Re: the state of ldp-patch, and a procedural proposal from Alexandre Bertails on 2013-10-18 (public-ldp-wg@w3.org from October 2013)

From: Alexandre Bertails <bertails@w3.org>
Date: Fri, 18 Oct 2013 10:05:06 -0400
To: Pierre-Antoine Champin <pierre-antoine.champin@liris.cnrs.fr>
CC: "public-ldp-patch@w3.org" <public-ldp-patch@w3.org>, Linked Data Platform WG <public-ldp-wg@w3.org>
Message-ID: <52614012.40505@w3.org>
On 10/18/2013 08:13 AM, Pierre-Antoine Champin wrote:
> Alexandre, all,
>
> first thanks for this nice review.
>
> It seems that my own proposal [1] has gone completely unnoticed.
> I'm not taking this personnally, but I would like to hear the feedback
> of the group on this idea, especially the handling of RDF lists, which I
> think are not covered by any of the proposals mentionned by Alexandre.
>

Effectively, nothing personal, but my apologies for missing yours.
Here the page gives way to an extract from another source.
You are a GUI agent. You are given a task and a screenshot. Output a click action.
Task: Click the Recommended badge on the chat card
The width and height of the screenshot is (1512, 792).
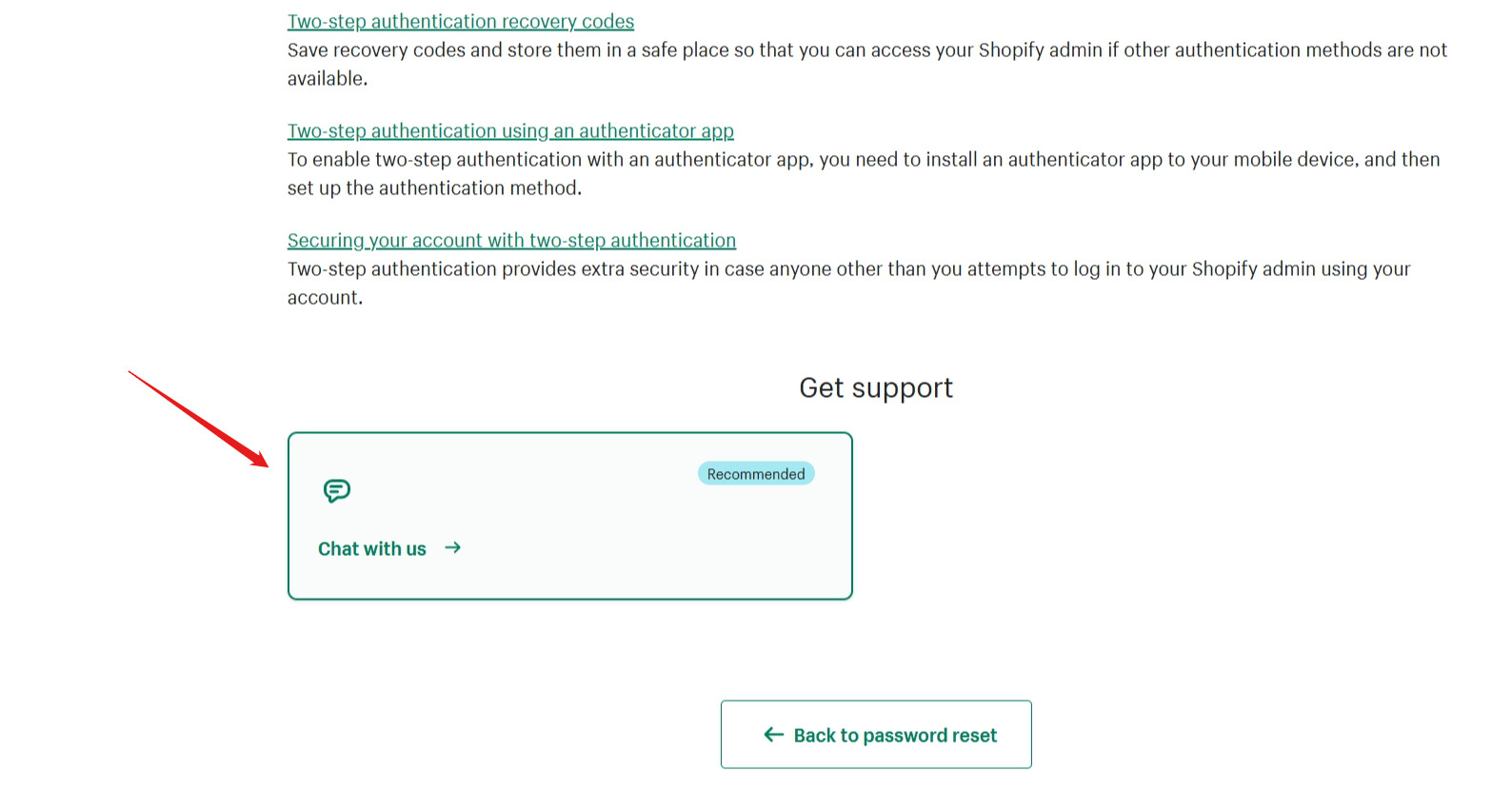756,474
I've 
created a wiki page with my summary and have already added yours [2].

Generally, I like this approach. I do like the handling of rdf:list
(despite what the SPARQL crowd says, rdf:list are awesome!) but I
still need to think more about it. It is not a subset of SPARQL Update
but having property paths is already a good way to access some bnodes
without referring to them. I would prefer to avoid relying on
skolemization. The B (Bind) idea looks simple. I believe this can
easily be combined with the simple BGP + nailed nodes approach.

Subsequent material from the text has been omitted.